The Moon is thus associated with Christ as the incarnation of the divine, and we hardly need reminding that Easter Day each year coincides with a new Moon. In this context, the Moon is a symbol of renewal, expressing Christ’s sacrifice and resurrection, imagery used to powerful effect in the central episode of William Byrd’s anthem Sing Joyfully (1519).
The Moon derives its light from the Sun, so that in a patriarchal culture, it can represent a weaker feminine counterpart, able to function only as a mirror to masculine authority and as a servant of the rational mind. The lunar presence thus signifies not power, justice and knowledge, which are the Sun’s domain, but the ever-shifting realm of emotion and the ceaseless change manifest in Nature’s repeated patterns of life, death and rebirth.

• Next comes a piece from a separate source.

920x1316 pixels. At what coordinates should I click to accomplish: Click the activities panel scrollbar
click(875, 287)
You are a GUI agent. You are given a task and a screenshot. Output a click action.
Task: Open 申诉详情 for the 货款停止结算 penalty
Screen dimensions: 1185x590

But to consider these elements as inferior is to underestimate the Moon’s potent and necessary influence. The waxing and waning of the Moon arguably make all life possible by creating the ebb and flow of the tides. Its phases have long been associated with female fertility, the passage of the months and seasons. Now and again, the Moon even eclipses the Sun, bringing unexpected darkness, irrational fear and portents of disaster.

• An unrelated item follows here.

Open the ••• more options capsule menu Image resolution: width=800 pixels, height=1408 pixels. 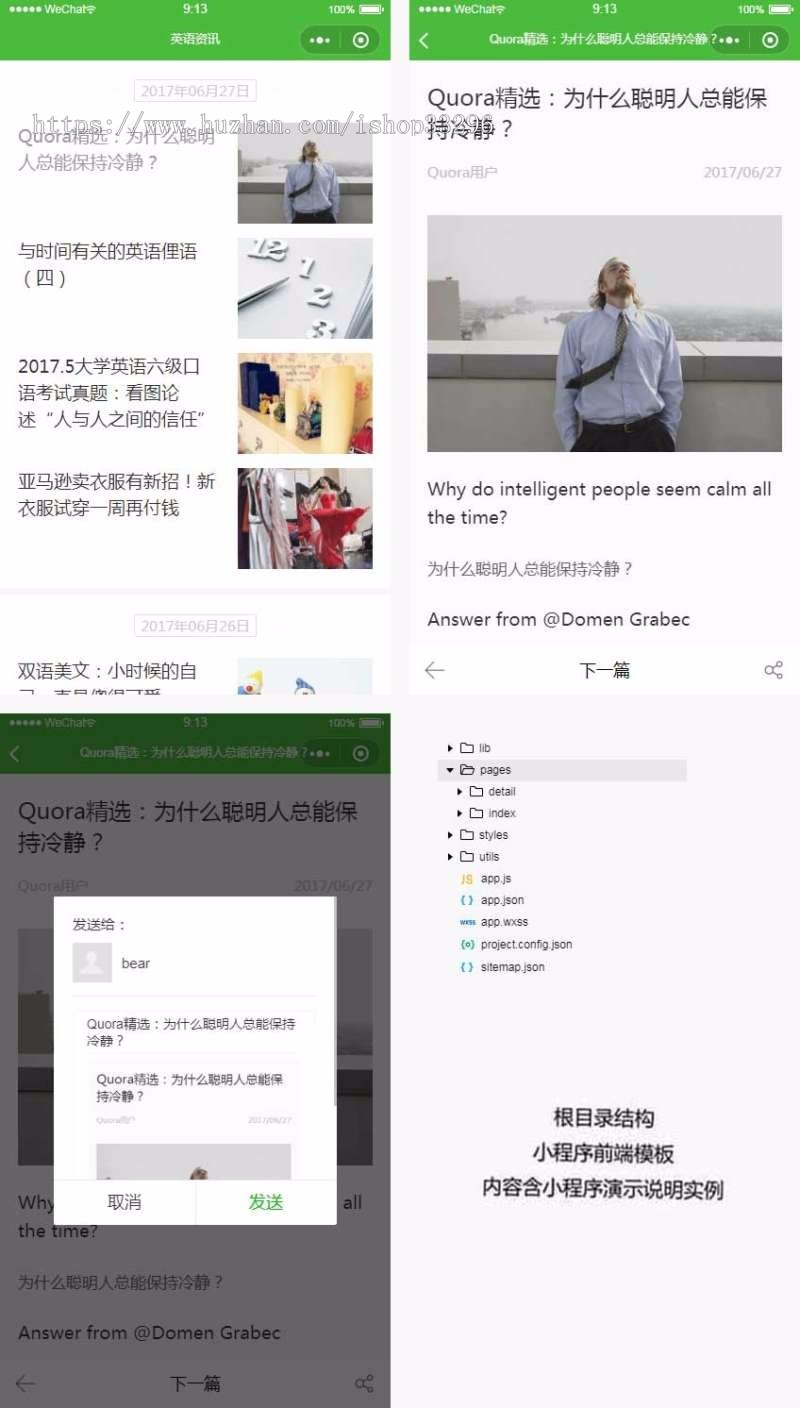point(731,41)
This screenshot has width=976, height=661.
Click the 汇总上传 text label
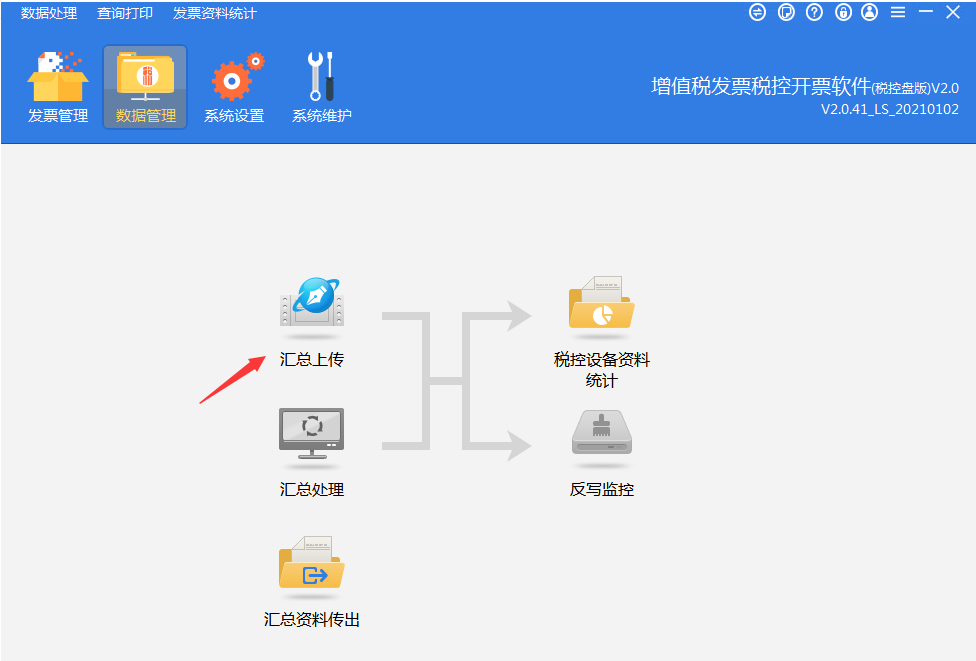point(311,360)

A good example of the Moon’s fateful presence can be found in Dvořák’s opera Rusalka (1900). The work’s most famous aria occurs at the moment in Act 1 when the eponymous water-sprite addresses the Moon. She sings poignantly of her love for a human prince, invoking the celestial body as an all-seeing, all-knowing presence, the key witness of our human existence.
Moon, deep in the sky,
I see your light from afar.
You wander around the wide world,
looking into people’s homes.
But the Moon offers more than a watchful eye. Rusalka wants its secret knowledge to seep into the dreams of her beloved to influence his desires and actions. The Moon expresses Rusalka’s seductive character and her wish to meddle in human affairs. She may long to experience the transient joys of mortal love, but she is nonetheless willing to invoke fairy magic to be certain of it.
Shine on him distantly,
to tell who awaits him!
If his soul dreams of me,
awake in him that memory!
The prince’s spell-induced infatuation awakens him to unimaginable ecstasy, but such intense and supernatural emotions cannot be endured by ordinary mortals. Love transports the young man metaphorically to the Moon which, devoid of its spiritual light, becomes a deadly place with no prospect of embodied human existence.
Gustav Mahler also found himself attracted to the magical powers of moonlight. In Ken Russell’s sensationalist biopic Mahler (1974), the film director, with uncanny insight, connected the climactic central episode of the Seventh Symphony’s first movement with the emergence of the Moon from behind a cloud.
In the music, the sounds of mysterious birdsong and bubbling springs tell us that we have come to the dark womb of the creative impulse, where the artist must humble himself before the mysteries of Nature. What follows is a glimpse of the goddess, the Eternal Feminine, illuminated by the light of the Moon. It is the symbol that would dominate Mahler’s next and most ambitious symphony.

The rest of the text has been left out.